Segment Open

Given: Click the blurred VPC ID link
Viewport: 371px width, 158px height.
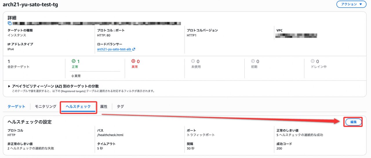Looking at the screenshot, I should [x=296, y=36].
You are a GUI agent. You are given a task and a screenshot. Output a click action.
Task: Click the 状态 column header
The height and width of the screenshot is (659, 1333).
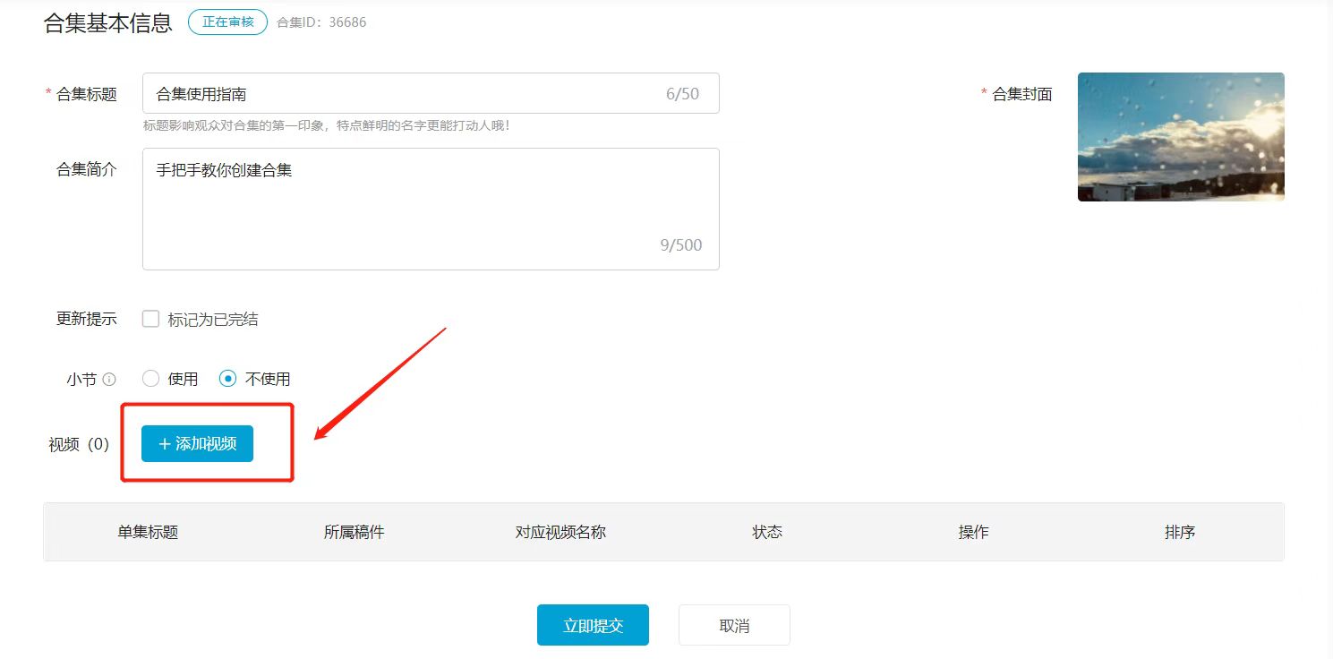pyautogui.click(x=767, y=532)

Segment Closed
Segment Open

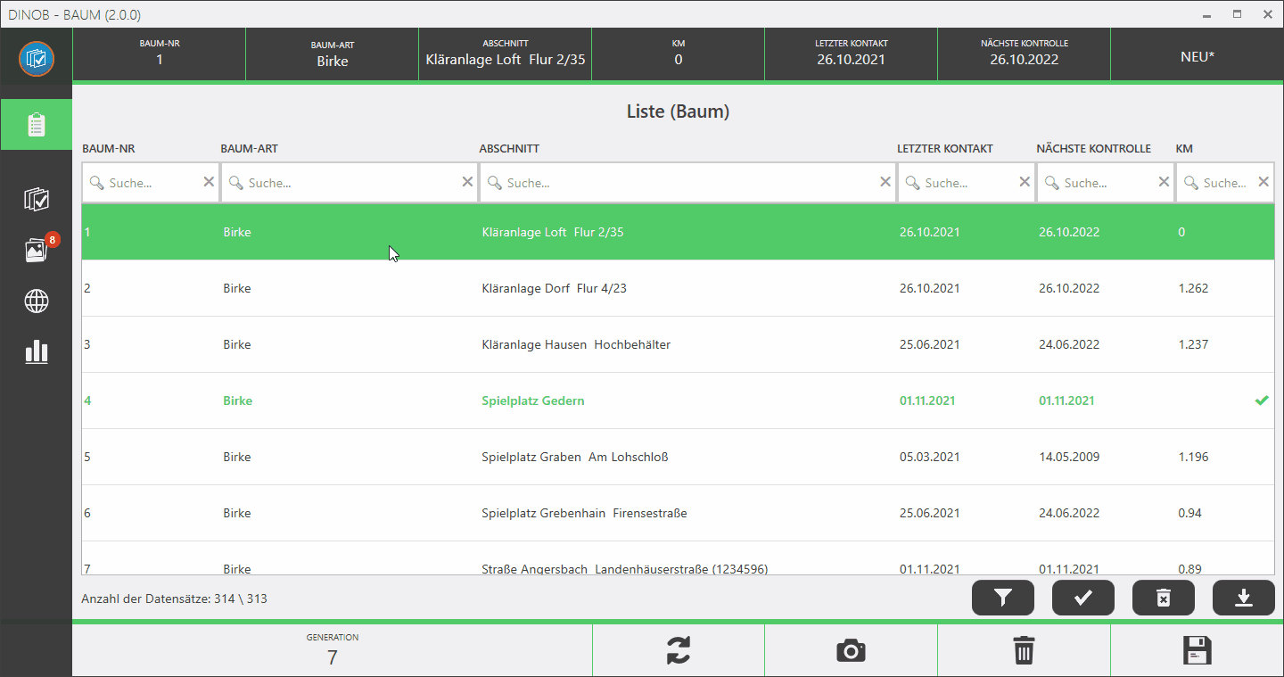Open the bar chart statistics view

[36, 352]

Segment Closed

» EXERCISE REQUIREMENTS: The stretch above running from the line with "Given: Click the blurred VPC ID link" through the line with "Task: Click the 状态 column header" is all you should copy, exactly, leaving out the pictures.

» OUTPUT:
Given: Click the blurred VPC ID link
Viewport: 371px width, 158px height.
Looking at the screenshot, I should [x=296, y=36].
You are a GUI agent. You are given a task and a screenshot. Output a click action.
Task: Click the 状态 column header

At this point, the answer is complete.